■ What the task requires ■
Search the data below for "click"; list each line that holds it.

■ Data extract ■
·····

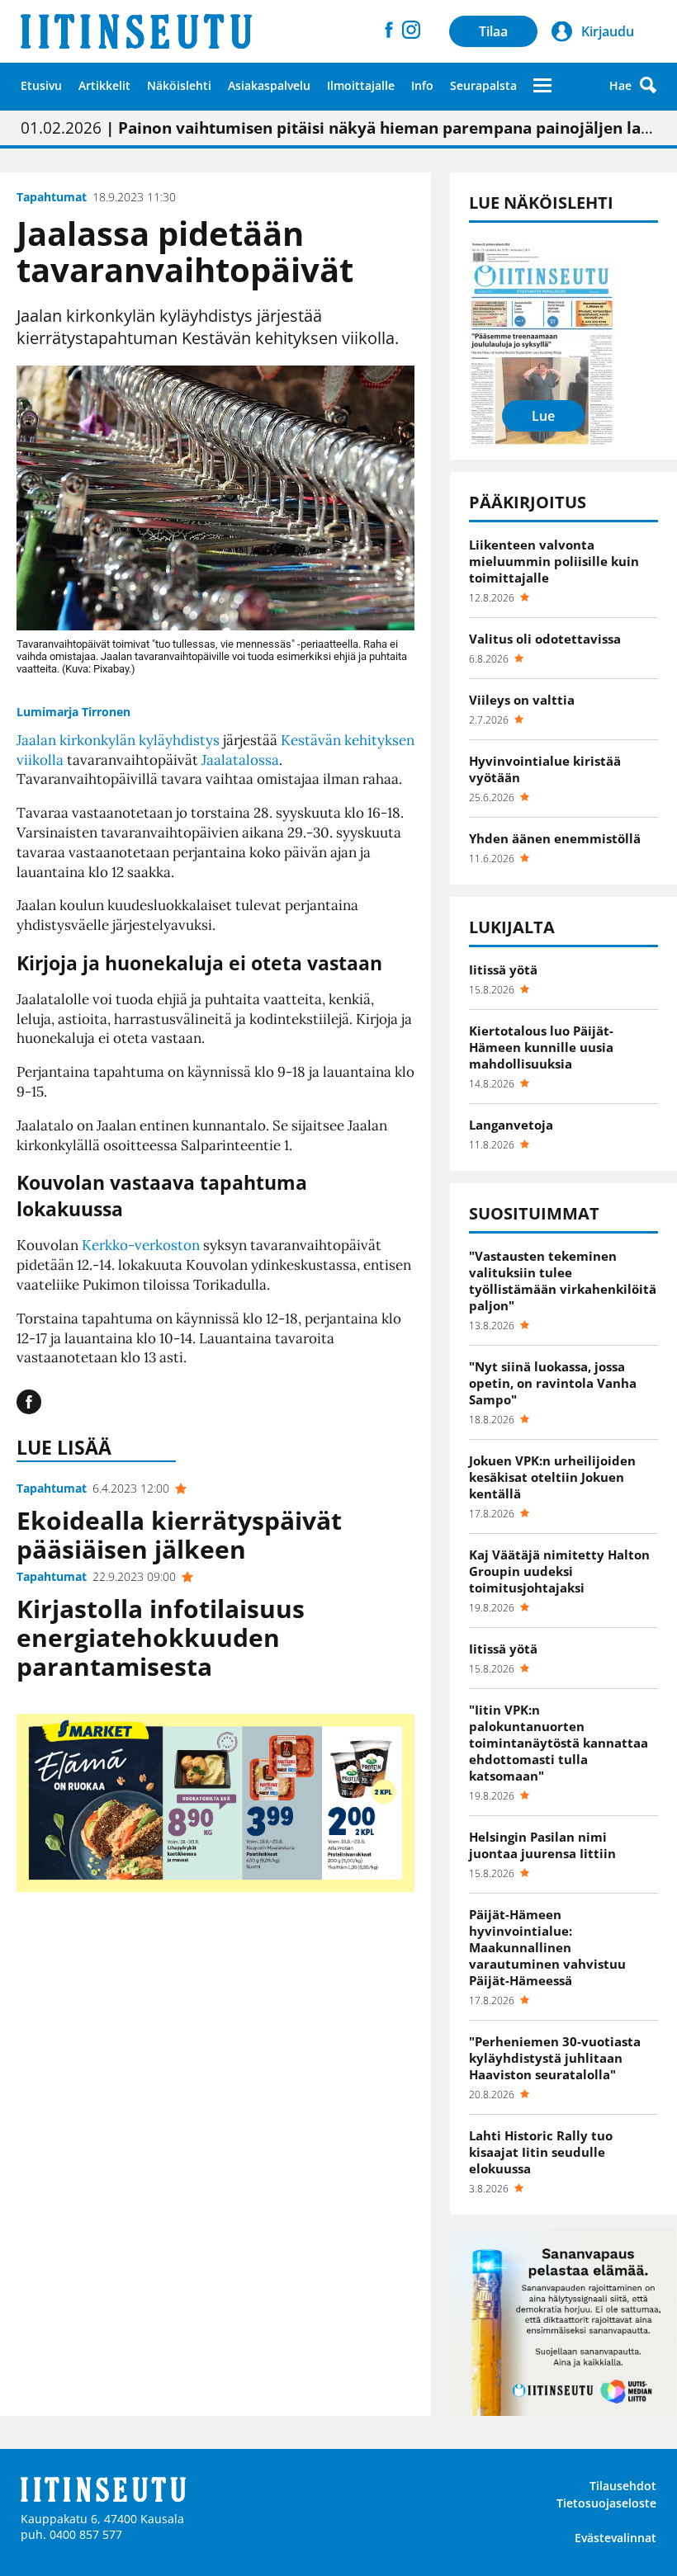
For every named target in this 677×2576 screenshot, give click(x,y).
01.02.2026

·····

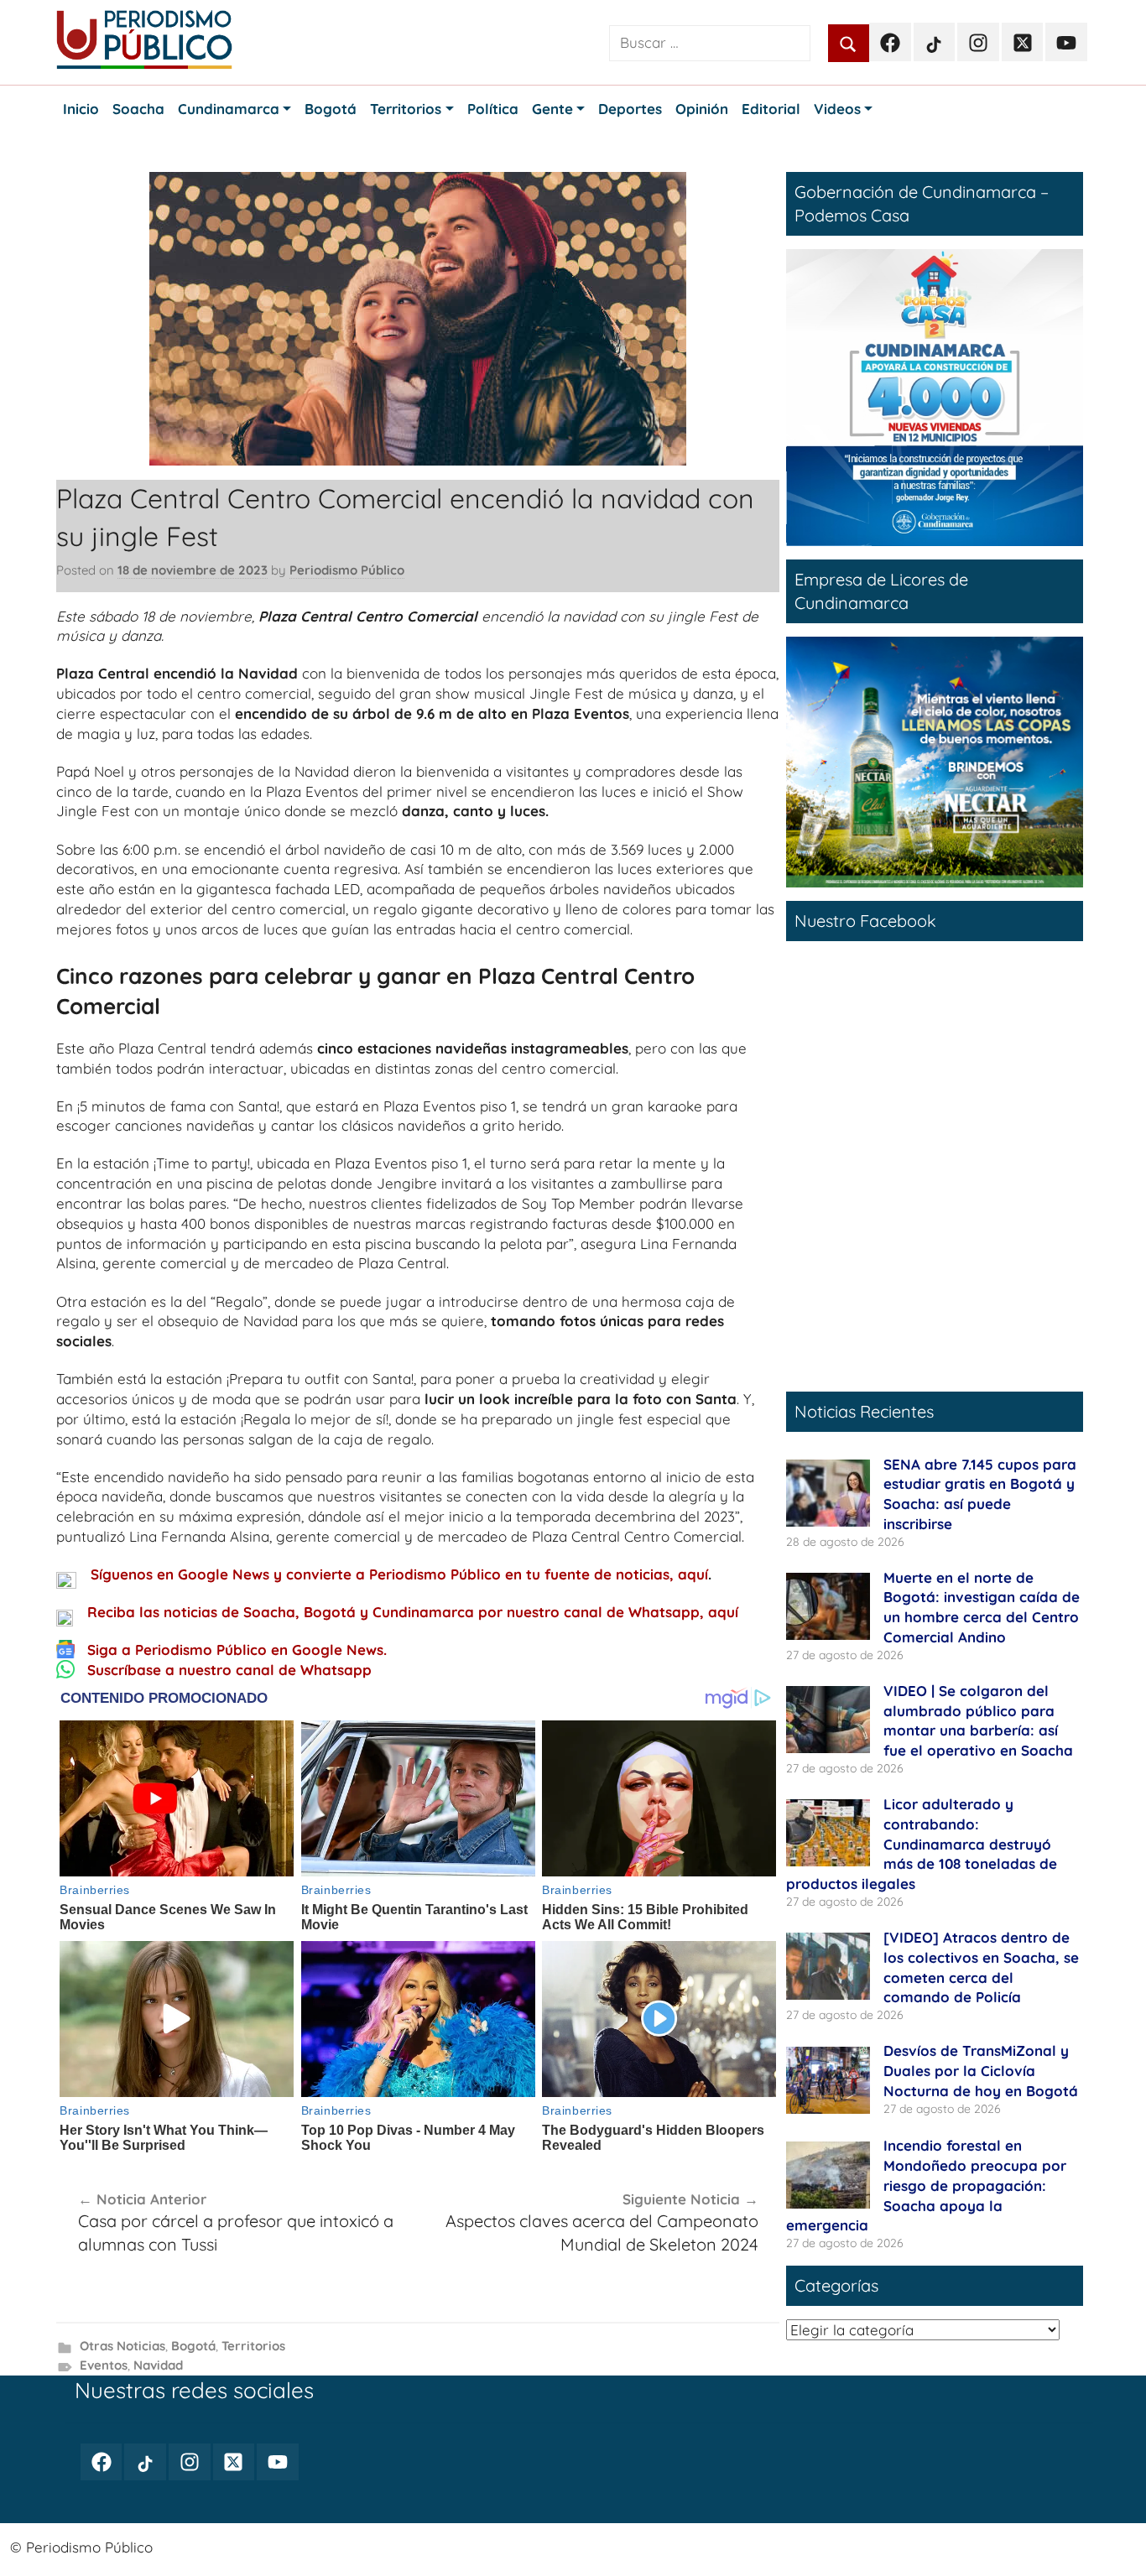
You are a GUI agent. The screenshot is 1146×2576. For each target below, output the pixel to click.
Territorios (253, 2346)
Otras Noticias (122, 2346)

·····

■ Solution to the problem ■
For every named target in this 677×2576 screenshot, give click(x,y).
You are a GUI agent. The screenshot is 1146×2576. For each target below, output the pixel to click.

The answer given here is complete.